— Your task —
Copy the data starting at the line containing "The height and width of the screenshot is (961, 1529)." and ending at the line containing "calendar-day-cell: 10 Sunrise: 6:25 AM Sunset: 5:59 PM Dayl… is", putting "Find the position of" in place of "Identify the location of" and leaving everything else unchanged.

— Source material —
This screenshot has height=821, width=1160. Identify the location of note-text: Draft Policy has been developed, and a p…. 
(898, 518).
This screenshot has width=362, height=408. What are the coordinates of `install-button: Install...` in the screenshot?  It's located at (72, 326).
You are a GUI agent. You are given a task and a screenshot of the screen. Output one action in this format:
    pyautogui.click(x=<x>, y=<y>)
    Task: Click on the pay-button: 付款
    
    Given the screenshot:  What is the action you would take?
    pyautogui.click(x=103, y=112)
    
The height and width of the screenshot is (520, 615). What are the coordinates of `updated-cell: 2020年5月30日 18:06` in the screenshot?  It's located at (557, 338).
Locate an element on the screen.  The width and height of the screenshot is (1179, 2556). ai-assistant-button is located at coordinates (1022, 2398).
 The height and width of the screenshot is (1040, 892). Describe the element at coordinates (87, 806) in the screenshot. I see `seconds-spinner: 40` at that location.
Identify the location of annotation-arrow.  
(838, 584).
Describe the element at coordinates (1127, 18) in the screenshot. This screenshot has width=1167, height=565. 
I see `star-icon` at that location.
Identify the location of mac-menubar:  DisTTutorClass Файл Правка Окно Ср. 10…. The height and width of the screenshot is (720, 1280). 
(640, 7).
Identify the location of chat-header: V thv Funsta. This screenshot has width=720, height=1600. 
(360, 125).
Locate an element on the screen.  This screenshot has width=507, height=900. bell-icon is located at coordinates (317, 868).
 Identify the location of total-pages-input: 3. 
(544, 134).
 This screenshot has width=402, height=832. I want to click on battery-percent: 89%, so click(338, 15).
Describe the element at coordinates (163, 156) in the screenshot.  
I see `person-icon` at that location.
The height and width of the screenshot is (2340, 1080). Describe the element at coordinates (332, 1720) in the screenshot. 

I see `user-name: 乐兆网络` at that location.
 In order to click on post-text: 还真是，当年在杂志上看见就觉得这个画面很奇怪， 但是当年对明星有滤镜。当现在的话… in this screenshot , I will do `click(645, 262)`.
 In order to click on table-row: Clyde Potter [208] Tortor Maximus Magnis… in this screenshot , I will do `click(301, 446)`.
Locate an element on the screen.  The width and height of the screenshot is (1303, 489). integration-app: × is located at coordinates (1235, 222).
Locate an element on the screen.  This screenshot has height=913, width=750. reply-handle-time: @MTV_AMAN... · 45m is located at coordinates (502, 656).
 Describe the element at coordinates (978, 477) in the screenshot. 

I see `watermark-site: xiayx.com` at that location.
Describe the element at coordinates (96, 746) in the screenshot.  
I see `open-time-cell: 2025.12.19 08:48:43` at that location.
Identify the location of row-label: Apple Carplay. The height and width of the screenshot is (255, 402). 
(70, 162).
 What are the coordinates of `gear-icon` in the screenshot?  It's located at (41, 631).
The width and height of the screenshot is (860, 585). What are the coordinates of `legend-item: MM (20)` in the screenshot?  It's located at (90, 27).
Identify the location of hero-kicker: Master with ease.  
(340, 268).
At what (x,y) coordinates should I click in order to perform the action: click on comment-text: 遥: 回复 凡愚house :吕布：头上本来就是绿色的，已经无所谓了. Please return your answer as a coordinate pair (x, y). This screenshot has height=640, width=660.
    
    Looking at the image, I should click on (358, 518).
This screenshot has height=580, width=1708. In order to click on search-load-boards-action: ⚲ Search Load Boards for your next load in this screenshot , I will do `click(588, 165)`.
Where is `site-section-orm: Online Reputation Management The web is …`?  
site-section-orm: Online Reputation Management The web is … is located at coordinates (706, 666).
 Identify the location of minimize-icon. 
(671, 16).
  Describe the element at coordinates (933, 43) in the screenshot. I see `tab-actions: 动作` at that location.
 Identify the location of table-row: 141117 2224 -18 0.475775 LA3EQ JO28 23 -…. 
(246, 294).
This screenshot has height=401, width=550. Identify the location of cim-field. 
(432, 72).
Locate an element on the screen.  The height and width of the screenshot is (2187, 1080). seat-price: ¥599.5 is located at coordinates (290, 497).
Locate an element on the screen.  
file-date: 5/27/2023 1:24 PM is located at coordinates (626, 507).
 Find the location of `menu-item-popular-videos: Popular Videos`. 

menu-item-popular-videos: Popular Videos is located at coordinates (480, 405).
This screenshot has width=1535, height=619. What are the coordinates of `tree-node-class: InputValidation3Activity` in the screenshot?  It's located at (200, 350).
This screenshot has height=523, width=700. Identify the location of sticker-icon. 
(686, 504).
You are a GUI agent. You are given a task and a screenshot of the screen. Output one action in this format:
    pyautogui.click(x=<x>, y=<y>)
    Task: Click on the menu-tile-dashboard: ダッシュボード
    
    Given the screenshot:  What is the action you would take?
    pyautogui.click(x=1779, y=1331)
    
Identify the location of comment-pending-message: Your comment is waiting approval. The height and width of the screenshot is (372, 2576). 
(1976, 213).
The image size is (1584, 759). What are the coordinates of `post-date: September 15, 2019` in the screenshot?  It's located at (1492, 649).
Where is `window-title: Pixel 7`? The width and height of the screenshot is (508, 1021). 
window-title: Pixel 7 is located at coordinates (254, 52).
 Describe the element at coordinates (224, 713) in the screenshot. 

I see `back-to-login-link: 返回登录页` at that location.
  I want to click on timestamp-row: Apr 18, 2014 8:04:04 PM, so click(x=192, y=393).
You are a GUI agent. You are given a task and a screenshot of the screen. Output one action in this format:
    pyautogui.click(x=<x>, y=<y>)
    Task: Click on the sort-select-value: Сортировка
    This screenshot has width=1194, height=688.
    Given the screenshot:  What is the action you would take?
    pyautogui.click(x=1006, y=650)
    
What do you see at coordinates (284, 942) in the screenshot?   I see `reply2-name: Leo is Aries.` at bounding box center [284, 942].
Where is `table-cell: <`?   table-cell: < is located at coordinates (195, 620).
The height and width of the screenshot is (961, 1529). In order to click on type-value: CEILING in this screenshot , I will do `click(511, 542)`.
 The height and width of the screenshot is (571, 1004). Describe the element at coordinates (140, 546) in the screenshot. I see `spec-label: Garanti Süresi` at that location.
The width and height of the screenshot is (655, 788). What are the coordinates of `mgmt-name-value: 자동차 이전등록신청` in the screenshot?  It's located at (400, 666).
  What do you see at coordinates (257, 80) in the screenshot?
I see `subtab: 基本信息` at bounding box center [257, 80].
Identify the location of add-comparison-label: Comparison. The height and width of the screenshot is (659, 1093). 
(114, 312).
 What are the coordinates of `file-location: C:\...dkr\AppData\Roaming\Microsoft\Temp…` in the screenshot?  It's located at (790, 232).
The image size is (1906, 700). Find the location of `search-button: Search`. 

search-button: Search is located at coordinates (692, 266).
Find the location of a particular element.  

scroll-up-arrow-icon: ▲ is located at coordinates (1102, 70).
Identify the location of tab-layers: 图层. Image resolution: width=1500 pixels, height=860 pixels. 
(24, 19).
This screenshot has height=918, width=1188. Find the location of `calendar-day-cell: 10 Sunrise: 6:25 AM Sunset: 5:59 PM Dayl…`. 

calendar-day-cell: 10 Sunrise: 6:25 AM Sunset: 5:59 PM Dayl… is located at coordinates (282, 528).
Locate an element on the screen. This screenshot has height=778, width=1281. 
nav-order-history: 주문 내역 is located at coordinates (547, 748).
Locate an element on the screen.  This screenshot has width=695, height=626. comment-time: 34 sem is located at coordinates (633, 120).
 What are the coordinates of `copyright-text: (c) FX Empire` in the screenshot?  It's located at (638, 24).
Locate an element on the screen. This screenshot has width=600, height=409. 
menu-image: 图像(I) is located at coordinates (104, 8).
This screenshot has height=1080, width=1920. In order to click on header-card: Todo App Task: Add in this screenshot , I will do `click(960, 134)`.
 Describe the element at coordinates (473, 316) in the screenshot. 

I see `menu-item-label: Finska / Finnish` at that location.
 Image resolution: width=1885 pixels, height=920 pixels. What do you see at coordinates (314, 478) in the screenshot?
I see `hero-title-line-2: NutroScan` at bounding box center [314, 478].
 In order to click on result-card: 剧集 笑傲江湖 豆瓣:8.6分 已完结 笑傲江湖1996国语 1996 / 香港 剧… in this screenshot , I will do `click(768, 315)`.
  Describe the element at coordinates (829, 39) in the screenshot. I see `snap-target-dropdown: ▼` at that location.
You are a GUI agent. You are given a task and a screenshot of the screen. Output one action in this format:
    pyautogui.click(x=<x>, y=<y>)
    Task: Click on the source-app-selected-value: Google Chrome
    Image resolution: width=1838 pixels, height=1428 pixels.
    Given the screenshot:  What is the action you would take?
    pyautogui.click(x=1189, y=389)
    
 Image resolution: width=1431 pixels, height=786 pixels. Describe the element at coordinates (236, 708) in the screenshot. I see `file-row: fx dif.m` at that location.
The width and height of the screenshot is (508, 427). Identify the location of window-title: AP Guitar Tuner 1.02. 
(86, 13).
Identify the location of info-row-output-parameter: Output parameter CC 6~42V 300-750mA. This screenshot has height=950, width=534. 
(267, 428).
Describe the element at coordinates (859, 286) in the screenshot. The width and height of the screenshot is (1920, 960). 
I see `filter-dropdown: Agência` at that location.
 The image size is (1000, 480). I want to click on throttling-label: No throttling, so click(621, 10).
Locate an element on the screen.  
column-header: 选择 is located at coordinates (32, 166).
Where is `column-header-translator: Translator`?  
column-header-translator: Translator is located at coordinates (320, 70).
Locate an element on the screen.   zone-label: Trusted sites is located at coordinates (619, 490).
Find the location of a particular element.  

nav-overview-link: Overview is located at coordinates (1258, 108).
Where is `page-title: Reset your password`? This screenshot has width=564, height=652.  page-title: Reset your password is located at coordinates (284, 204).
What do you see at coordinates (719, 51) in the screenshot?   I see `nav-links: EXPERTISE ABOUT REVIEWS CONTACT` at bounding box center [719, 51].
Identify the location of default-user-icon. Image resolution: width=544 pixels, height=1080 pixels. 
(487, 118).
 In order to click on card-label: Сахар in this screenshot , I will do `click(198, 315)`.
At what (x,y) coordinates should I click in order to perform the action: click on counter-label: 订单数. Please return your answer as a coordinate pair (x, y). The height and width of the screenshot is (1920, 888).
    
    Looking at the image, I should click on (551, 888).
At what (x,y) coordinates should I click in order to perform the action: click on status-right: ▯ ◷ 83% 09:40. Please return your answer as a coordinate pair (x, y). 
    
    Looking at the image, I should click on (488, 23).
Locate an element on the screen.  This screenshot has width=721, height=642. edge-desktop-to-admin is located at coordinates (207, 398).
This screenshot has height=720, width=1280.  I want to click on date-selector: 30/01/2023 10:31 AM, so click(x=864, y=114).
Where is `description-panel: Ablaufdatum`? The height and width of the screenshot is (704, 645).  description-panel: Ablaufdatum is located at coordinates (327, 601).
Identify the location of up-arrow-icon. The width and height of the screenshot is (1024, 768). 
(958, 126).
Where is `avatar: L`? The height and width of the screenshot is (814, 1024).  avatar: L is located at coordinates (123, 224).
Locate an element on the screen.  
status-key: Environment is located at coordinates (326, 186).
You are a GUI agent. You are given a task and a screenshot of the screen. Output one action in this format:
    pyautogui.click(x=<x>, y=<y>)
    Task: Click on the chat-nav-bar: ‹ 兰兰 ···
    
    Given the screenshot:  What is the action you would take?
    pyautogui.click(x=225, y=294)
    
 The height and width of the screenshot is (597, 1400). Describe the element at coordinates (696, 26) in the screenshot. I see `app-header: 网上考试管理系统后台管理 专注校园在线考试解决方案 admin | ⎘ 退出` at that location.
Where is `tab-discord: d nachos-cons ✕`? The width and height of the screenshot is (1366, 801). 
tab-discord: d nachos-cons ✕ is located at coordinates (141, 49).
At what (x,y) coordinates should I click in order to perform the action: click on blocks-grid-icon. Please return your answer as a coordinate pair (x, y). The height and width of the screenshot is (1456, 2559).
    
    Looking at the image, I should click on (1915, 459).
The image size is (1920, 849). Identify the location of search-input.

— Reply to the exercise —
The height and width of the screenshot is (961, 1529). In order to click on type-value: CEILING in this screenshot , I will do `click(511, 542)`.
 The height and width of the screenshot is (571, 1004). Describe the element at coordinates (140, 546) in the screenshot. I see `spec-label: Garanti Süresi` at that location.
The width and height of the screenshot is (655, 788). What are the coordinates of `mgmt-name-value: 자동차 이전등록신청` in the screenshot?  It's located at (400, 666).
  What do you see at coordinates (257, 80) in the screenshot?
I see `subtab: 基本信息` at bounding box center [257, 80].
Find the position of add-comparison-label: Comparison. The height and width of the screenshot is (659, 1093). 
(114, 312).
 What are the coordinates of `file-location: C:\...dkr\AppData\Roaming\Microsoft\Temp…` in the screenshot?  It's located at (790, 232).
The image size is (1906, 700). Find the location of `search-button: Search`. 

search-button: Search is located at coordinates (692, 266).
Find the location of a particular element.  

scroll-up-arrow-icon: ▲ is located at coordinates (1102, 70).
Find the position of tab-layers: 图层. Image resolution: width=1500 pixels, height=860 pixels. 
(24, 19).
This screenshot has height=918, width=1188. Find the location of `calendar-day-cell: 10 Sunrise: 6:25 AM Sunset: 5:59 PM Dayl…`. 

calendar-day-cell: 10 Sunrise: 6:25 AM Sunset: 5:59 PM Dayl… is located at coordinates (282, 528).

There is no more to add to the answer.